To draw a face by observation, I start out by touching. Of course I can’t literally touch, so I watch how the light strikes the prominences, falls into the hollows, and flows across the flats, furrows, and swells. My brush strokes the paper just as though it is stroking the model’s face, following in the path of the light.
This post is a series of my recent portrait drawings. The first three are relatively quick sketches, twenty minutes of rough freehand rendering using this tactile approach with mostly white gouache and black watercolor.

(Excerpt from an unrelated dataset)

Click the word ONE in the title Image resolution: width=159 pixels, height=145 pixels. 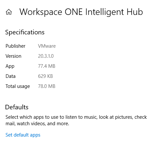pos(73,12)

If you are old enough, you may remember the old Polaroid instant photos, the kind that would eject from the camera in a state of blankness, and then, as you watched, an indistinct image would appear and gradually sharpen, like the world coming back into the vision of someone awakening from a swoon. This kind of drawing emerges that way, clarifying in stages. If I keep on going over and over it with the darks and the lights, eventually it starts looking rather continuous-toned and realistic. But twenty minutes is just a short enough time that the tactile quality still shows nicely in the strokes.
The next three drawings are nude portraits from the long pose sessions I run at Spring Studio. These are done with a combination of aquarelle crayons, watercolor and gouache, and the total drawing time for each is about two hours, or six times as long as the sketches above.
Even with the longer drawing time, I don’t want the images to become too smooth. In the past, I used to make them smoother, but I think they’re more interesting when you can see the gesture in them, so when they get to a certain level of pictorial development, I switch from blending the gradients to sharpening the geometry and indicating subtle perceptions using bold gestures.
In my nude portraits, I’m trying to integrate the face and the body. Culturally, the portrait and the figure are separate artistic genres, but I like to merge them, to show the face as part of the body. An actor will tell you that a character resides as much in the body, in energy and movement and posture, as it does in the face. An artist’s model projects his essence with all of it together.
Touching the model is not allowed, and usually in these open sessions there is not much opportunity to talk with the model either. But I want my drawing to convey to the viewer that they could touch this person in the drawing, that they have an idea of her personality and her way of being in the world, that she could speak to them and they could come to know her. I have to try to communicate all that just by looking and drawing. It needs a wide open kind of looking, and the maximum possible energy channeled into the drawing.
I will conclude with drawings I made of the one-year-old fraternal twin daughters of some close friends of mine. I prefer to draw portraits directly from life, and nearly all the drawings I have published in this blog are done that way, but it’s hard to get babies to sit still enough for anything other than a very rough sketch, so I did refer to photographs in making these. I wanted to try to capture the distinctive personalities and looks of these twin sisters. Babies haven’t had time to develop some of the hard features and cultivated attitudes that individualize adults, but they are all born different, and their particularity is absolutely authentic.
All the drawings in this post are done on gray Canson paper, mostly with a combination of aquarelle crayons, watercolor, and white gouache. They are 18″ x 24″ (41 x 61 cm) except for the baby portraits, which are 12″ x 18″ (30.5 x 41 cm).